原文摘录 ->
原因分析

CDH 集群环境没有对 Container分配足够的运行环境(内存)

解决办法

需要修改的配置文件,将具体的配置项修改匹配集群环境资源。如下:
配置文件
配置设置
解释
计算值(参考)
yarn-site.xml
yarn.nodemanager.resource.memory-mb
分配给容器的物理内存数量
= 52 * 2 =104 G
yarn-site.xml
yarn.scheduler.minimum-allocation-mb
容器可以请求的最小物理内存量(以 MiB 为单位)
= 2G
yarn-site.xml
yarn.scheduler.maximum-allocation-mb
为容器请求的最大物理内存数量(以 MiB 为单位)。
= 52 * 2 = 104G
yarn-site.xml (check)
yarn.app.mapreduce.am.resource.mb
ApplicationMaster 的物理内存要求 (MiB)。
= 2 * 2=4G
yarn-site.xml (check)
yarn.app.mapreduce.am.command-opts
传递到 MapReduce ApplicationMaster 的 Java 命令行参数
= 0.8 * 2 * 2=3.2G
yarn-site.xml
yarn.nodemanager.vmem-pmem-ratio
容器内存限制时虚拟内存与物理内存的比率
默认是2.1,根据实际情况调整这个配置项的值
mapred-site.xml
mapreduce.map.memory.mb
为作业的每个 Map 任务分配的物理内存量(MiB)。

所给数据 ->
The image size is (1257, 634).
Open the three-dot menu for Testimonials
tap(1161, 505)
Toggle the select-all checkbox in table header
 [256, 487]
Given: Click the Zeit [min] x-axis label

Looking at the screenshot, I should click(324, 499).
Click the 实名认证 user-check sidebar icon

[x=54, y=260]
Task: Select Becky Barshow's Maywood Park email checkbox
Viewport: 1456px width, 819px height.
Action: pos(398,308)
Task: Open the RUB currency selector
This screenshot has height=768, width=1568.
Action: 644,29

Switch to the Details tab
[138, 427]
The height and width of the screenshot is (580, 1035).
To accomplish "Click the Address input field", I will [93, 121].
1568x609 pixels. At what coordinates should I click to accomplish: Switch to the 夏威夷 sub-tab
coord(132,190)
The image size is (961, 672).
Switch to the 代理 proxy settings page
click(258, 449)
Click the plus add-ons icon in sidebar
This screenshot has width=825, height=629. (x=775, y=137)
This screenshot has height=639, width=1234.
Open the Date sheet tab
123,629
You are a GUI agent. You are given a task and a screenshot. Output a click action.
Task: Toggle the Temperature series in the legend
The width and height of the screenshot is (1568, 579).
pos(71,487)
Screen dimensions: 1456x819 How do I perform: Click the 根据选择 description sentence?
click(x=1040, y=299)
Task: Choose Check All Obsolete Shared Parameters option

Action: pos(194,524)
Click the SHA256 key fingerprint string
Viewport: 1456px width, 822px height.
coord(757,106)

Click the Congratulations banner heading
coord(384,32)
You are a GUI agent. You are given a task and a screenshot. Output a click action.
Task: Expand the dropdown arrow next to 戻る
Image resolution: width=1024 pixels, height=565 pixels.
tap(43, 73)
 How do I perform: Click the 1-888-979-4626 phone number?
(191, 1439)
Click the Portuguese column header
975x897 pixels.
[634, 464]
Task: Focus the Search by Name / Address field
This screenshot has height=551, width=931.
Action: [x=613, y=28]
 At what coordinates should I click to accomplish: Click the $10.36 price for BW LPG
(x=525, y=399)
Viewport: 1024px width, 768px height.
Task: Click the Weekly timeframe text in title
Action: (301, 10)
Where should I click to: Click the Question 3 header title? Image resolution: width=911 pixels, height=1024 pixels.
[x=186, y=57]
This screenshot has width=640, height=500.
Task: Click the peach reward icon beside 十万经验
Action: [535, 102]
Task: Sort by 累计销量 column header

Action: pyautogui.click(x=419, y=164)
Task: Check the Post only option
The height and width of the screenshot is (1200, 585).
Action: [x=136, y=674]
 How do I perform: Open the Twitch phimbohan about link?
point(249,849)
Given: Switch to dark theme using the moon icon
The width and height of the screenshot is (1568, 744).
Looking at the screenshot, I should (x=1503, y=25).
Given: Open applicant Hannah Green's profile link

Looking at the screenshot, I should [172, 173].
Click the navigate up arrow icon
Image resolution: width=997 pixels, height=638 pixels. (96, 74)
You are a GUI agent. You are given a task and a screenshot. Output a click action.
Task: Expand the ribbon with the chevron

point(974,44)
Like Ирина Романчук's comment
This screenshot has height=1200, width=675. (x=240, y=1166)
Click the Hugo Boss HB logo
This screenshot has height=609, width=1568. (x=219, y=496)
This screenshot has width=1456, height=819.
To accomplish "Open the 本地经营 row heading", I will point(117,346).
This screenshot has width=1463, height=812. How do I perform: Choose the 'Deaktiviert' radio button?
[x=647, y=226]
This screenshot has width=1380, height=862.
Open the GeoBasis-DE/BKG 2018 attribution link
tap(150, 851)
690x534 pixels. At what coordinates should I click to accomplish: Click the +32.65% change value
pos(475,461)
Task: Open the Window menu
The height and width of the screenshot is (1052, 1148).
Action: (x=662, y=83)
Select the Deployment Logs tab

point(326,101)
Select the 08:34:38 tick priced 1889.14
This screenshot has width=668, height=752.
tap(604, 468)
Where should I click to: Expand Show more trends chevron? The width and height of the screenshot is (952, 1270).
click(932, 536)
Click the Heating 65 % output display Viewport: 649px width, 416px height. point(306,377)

任务说明 ->
A – 根据 CDH 内存配置原文回答下列问题:
(i) 原因分析部分把问题归结为什么?
(ii) yarn.scheduler.minimum-allocation-mb 的参考计算值是多少?
(iii) yarn.nodemanager.vmem-pmem-ratio 的默认值是多少?
B – 从 CDH 内存配置原文的最后一句之后接着续写。

各题答案 ->
A –
(i) CDH 集群环境没有对 Container 分配足够的运行环境(内存)。
(ii) 2G。
(iii) 2.1。

B –
= 2G
mapred-site.xml
mapreduce.reduce.memory.mb
为作业的每个 Reduce 任务分配的物理内存量(MiB)。
= 2 * 2=4G
mapred-site.xml
mapreduce.map.java.opts
Map 进程的 Java 选项。
= 0.8 * 2=1.6G
mapred-site.xml
mapreduce.reduce.java.opts
Reduce 进程的 Java 选项。
= 0.8 * 2 * 2=3.2G

异常日志

'PHYSICAL' memory limit. Current usage: 2.1 GB of 2 GB physical memory used; 21.2 GB of 4.2 GB virtual memory used. Killing container.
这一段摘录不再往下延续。